- [What you have to do]:
Go to the line with "Given: Click the Select All corner triangle" in the entries below and write out every line from there through the line with "Task: Tap the Data Entry car logo", exactly and without pictures.

(Dataset entries)
· · · ·
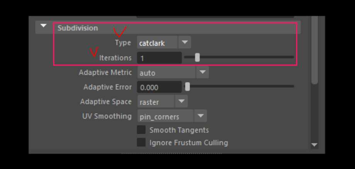Click the Adaptive Error slider handle
Screen dimensions: 355x169
tap(187, 86)
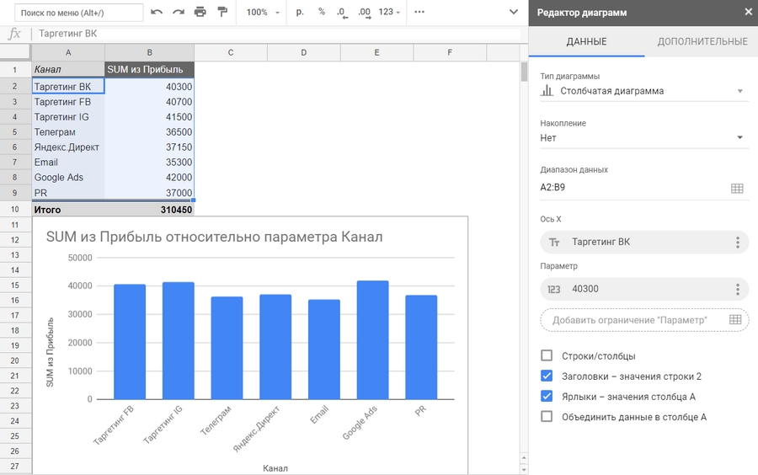
Task: Click the decrease decimal places icon
Action: pyautogui.click(x=341, y=13)
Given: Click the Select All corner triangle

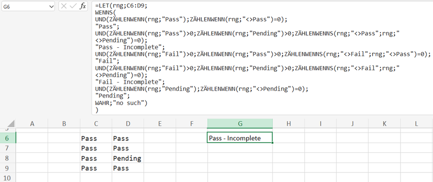Looking at the screenshot, I should pos(10,124).
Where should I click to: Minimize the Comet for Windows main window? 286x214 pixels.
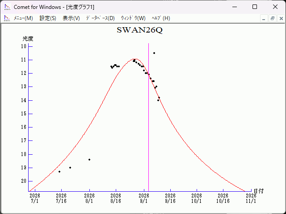[x=235, y=7]
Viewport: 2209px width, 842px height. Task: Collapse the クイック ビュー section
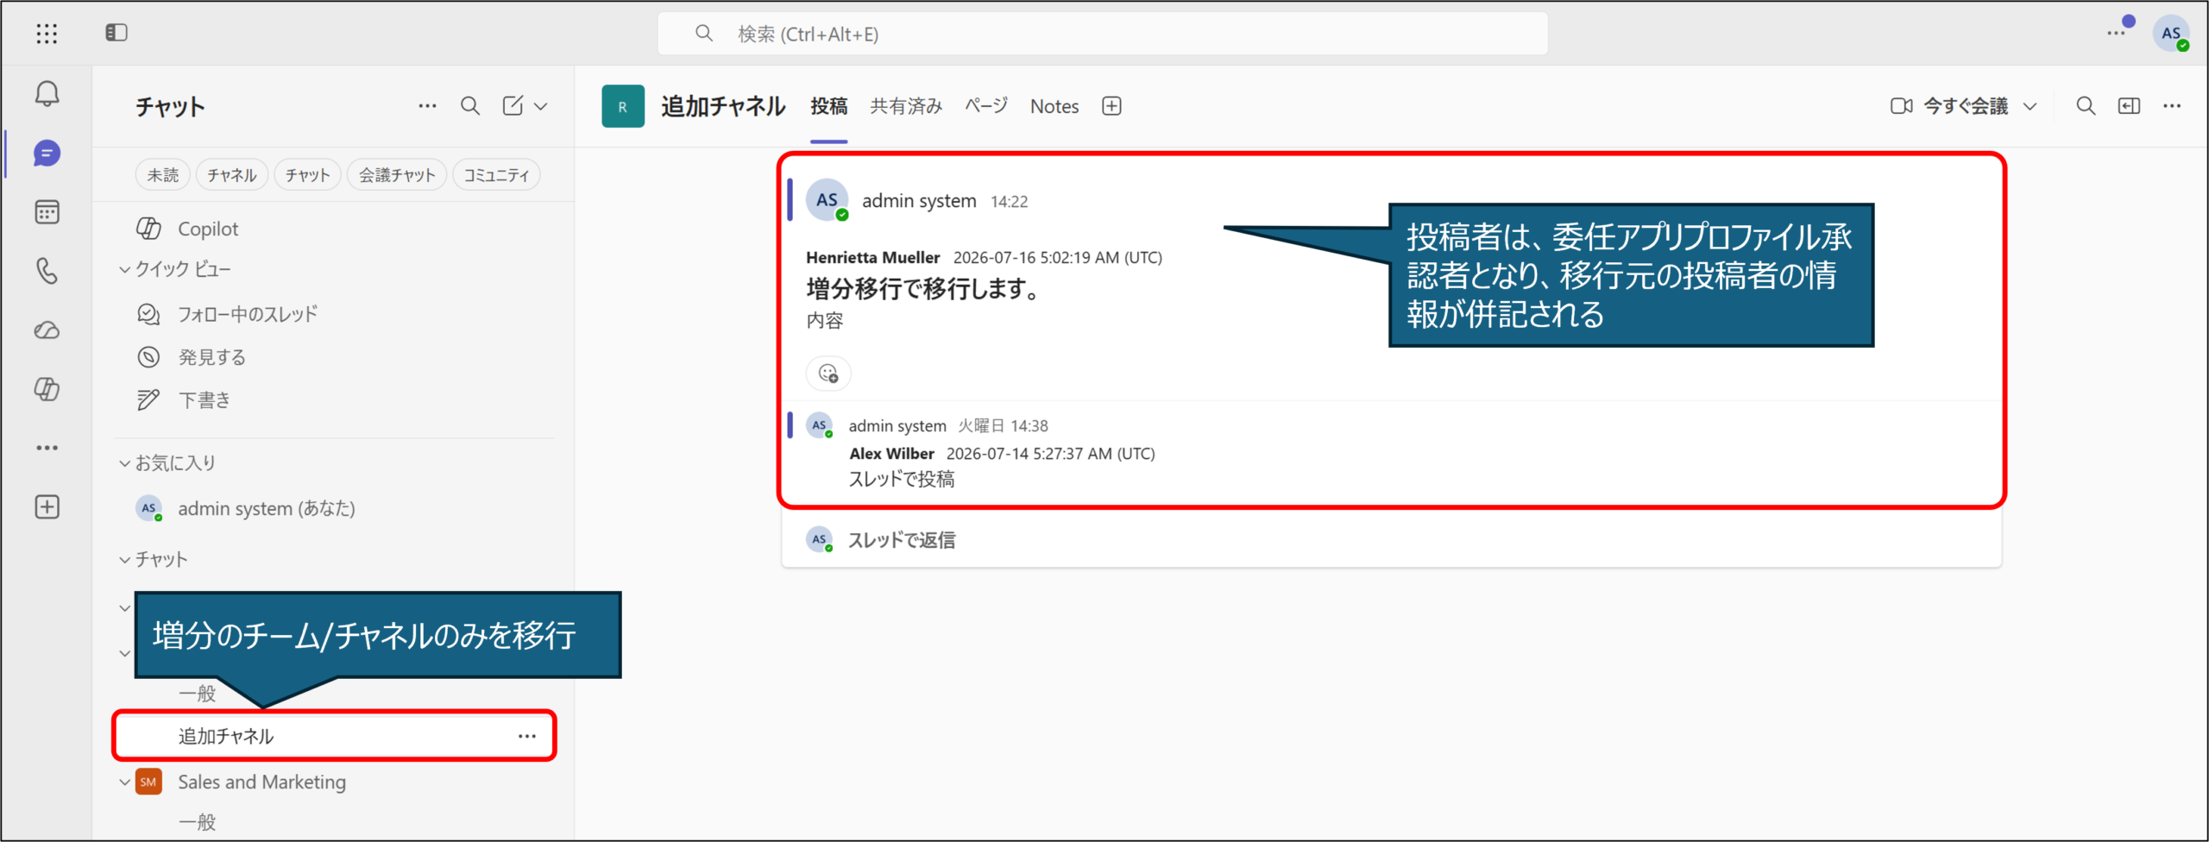125,270
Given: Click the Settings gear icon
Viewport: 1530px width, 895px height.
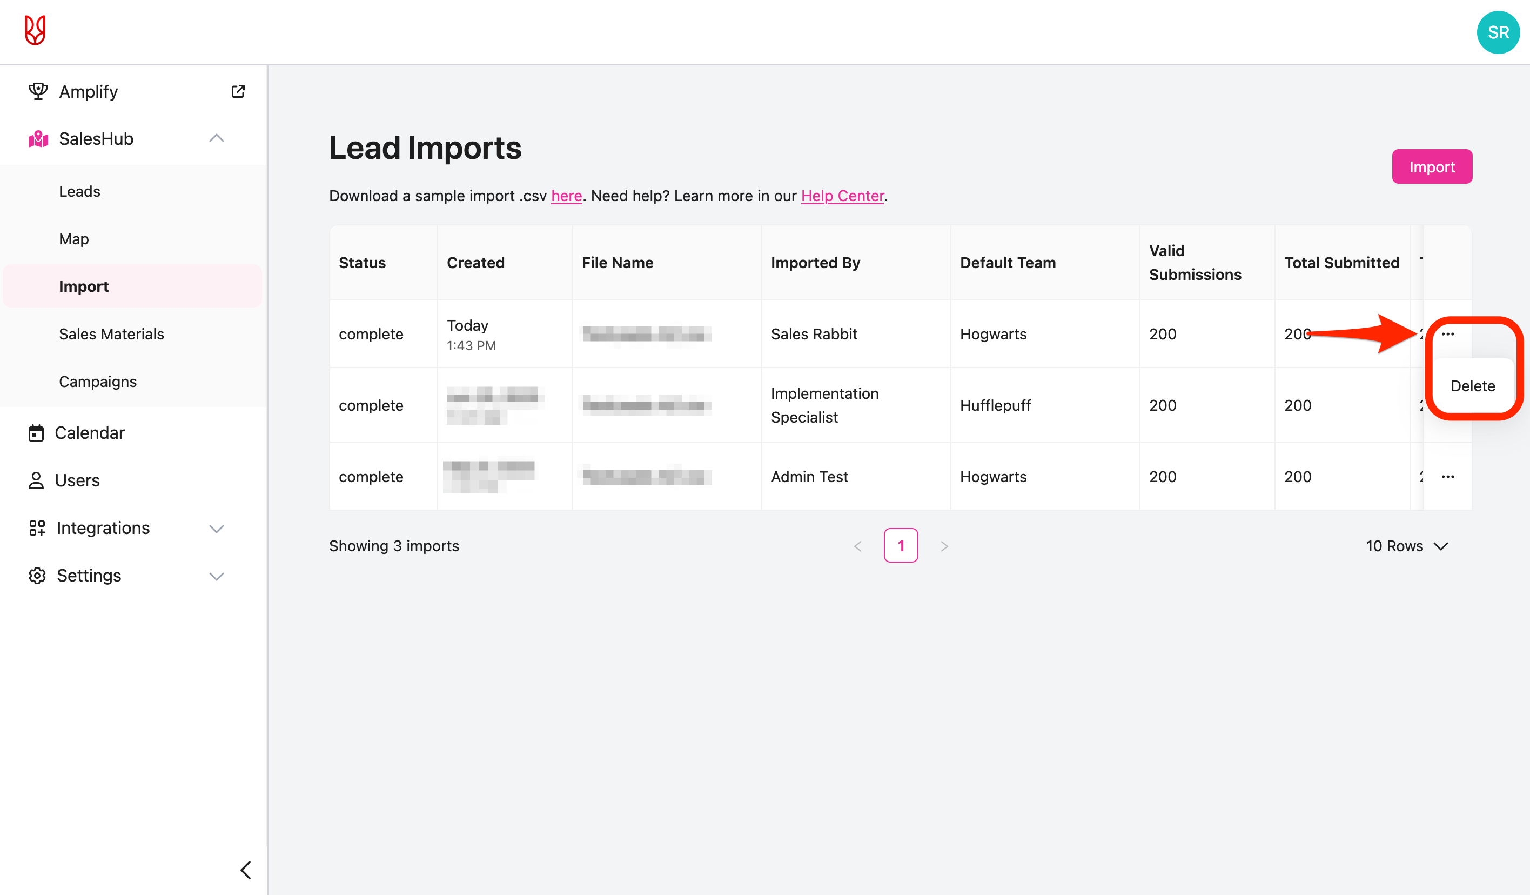Looking at the screenshot, I should coord(38,576).
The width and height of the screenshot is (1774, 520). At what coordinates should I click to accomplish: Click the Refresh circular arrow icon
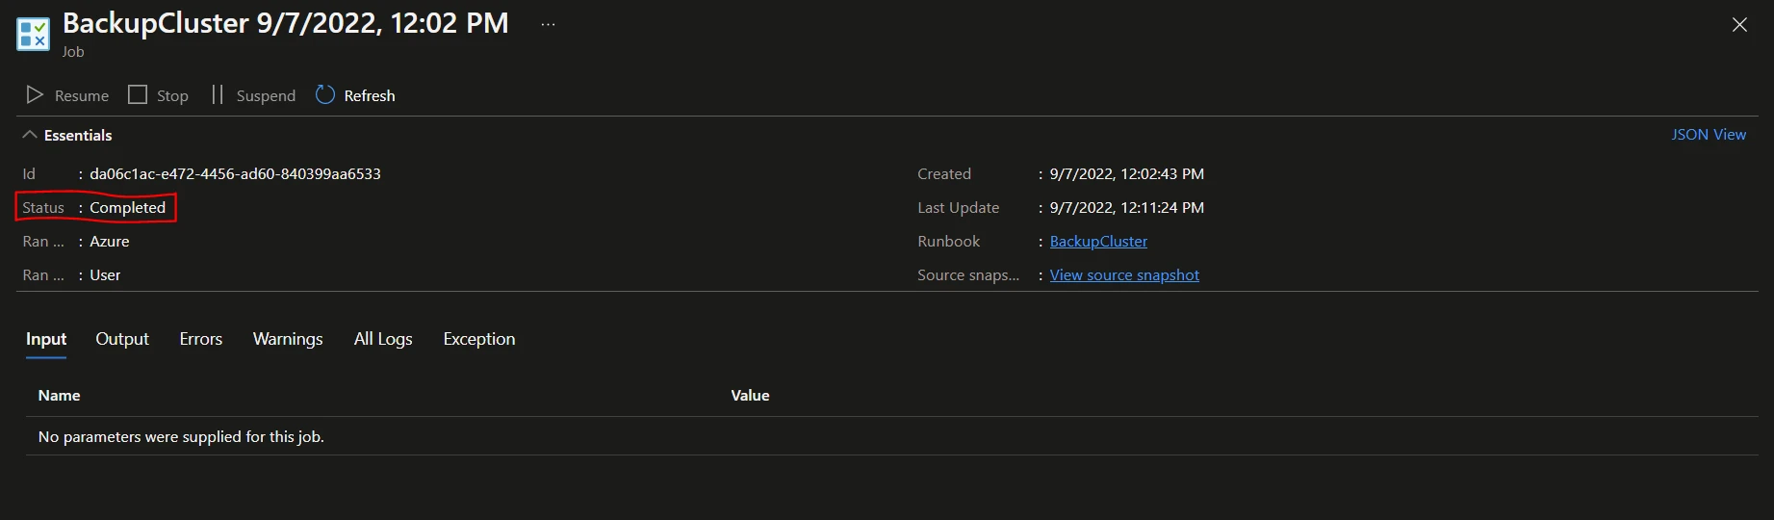coord(325,94)
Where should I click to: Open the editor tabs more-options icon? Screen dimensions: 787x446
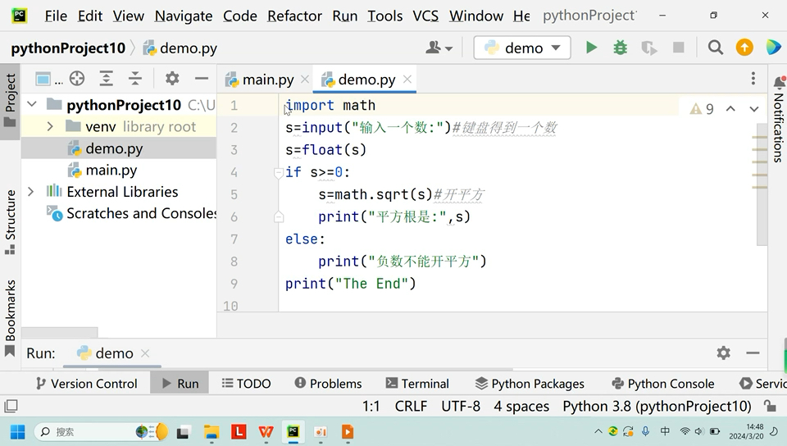point(753,79)
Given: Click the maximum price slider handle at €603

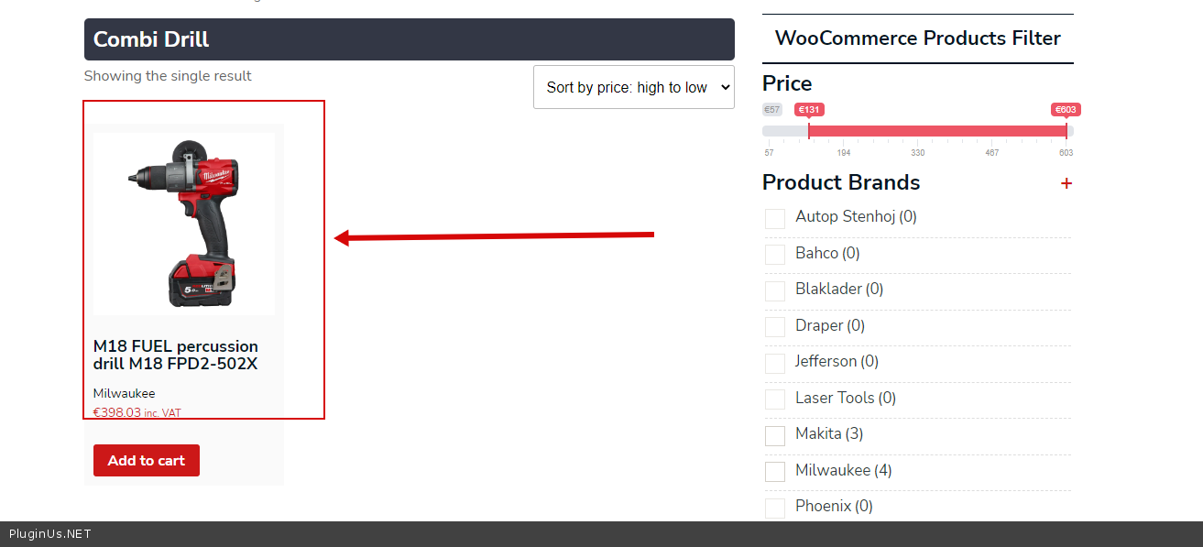Looking at the screenshot, I should click(x=1066, y=131).
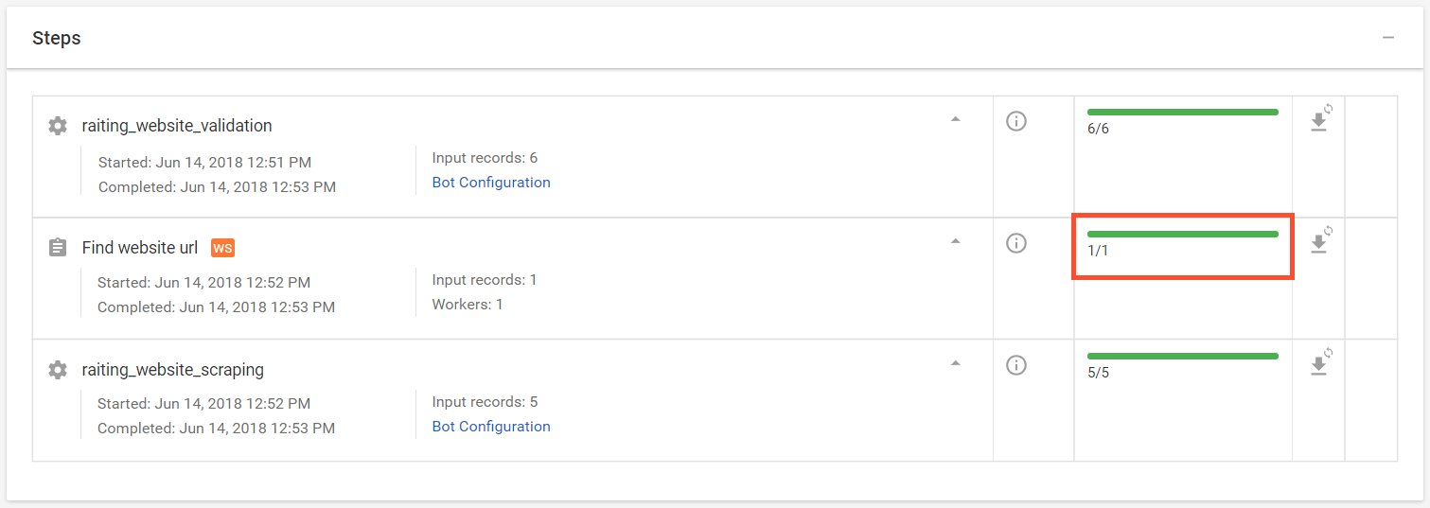Open info icon for raiting_website_scraping step
The image size is (1430, 508).
click(x=1016, y=365)
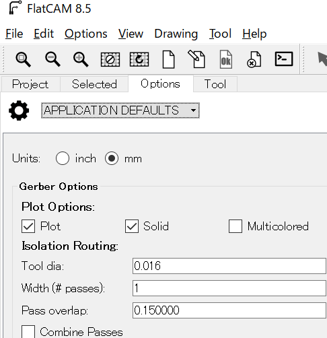The height and width of the screenshot is (338, 327).
Task: Open the command line shell icon
Action: [x=284, y=59]
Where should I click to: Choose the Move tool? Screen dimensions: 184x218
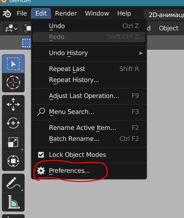[x=13, y=104]
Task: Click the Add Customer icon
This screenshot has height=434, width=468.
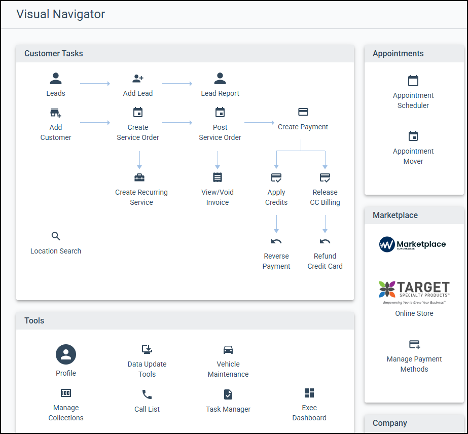Action: [x=56, y=113]
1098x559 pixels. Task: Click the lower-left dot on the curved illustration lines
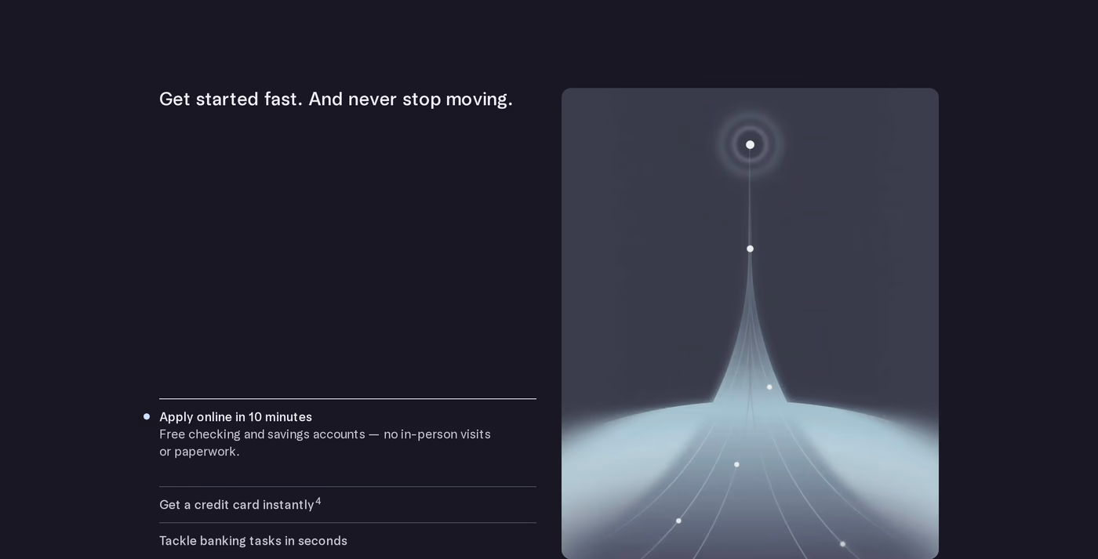coord(678,521)
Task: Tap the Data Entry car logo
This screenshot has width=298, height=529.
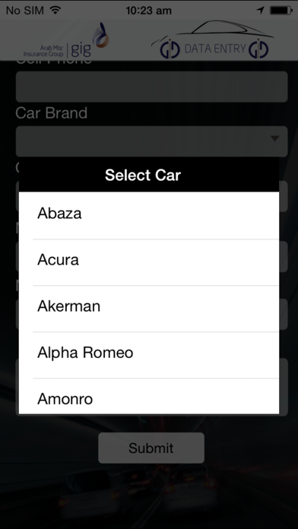Action: pyautogui.click(x=214, y=40)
· · · ·
- [Solution for this task]:
Given: Click the Select All corner triangle

Looking at the screenshot, I should pos(10,124).
Where should I click to: Minimize the Comet for Windows main window? 286x214 pixels.
[x=235, y=7]
Viewport: 2209px width, 842px height. Task: Collapse the クイック ビュー section
125,270
Given: Click the Settings gear icon
Viewport: 1530px width, 895px height.
Looking at the screenshot, I should coord(38,576).
The width and height of the screenshot is (1774, 520). At what coordinates should I click to accomplish: Click the Refresh circular arrow icon
coord(325,94)
Where should I click to: Open the editor tabs more-options icon? Screen dimensions: 787x446
point(753,79)
Given: Click the maximum price slider handle at €603

Looking at the screenshot, I should click(x=1066, y=131).
Open info icon for raiting_website_scraping step
The image size is (1430, 508).
click(x=1016, y=365)
The height and width of the screenshot is (338, 327).
Task: Open the command line shell icon
Action: [x=284, y=59]
Where should I click to: Choose the Move tool? Screen dimensions: 184x218
[x=13, y=104]
Task: Click the Add Customer icon
This screenshot has height=434, width=468.
Action: [x=56, y=113]
1098x559 pixels. Task: Click the lower-left dot on the curved illustration lines
coord(678,521)
Task: Tap the Data Entry car logo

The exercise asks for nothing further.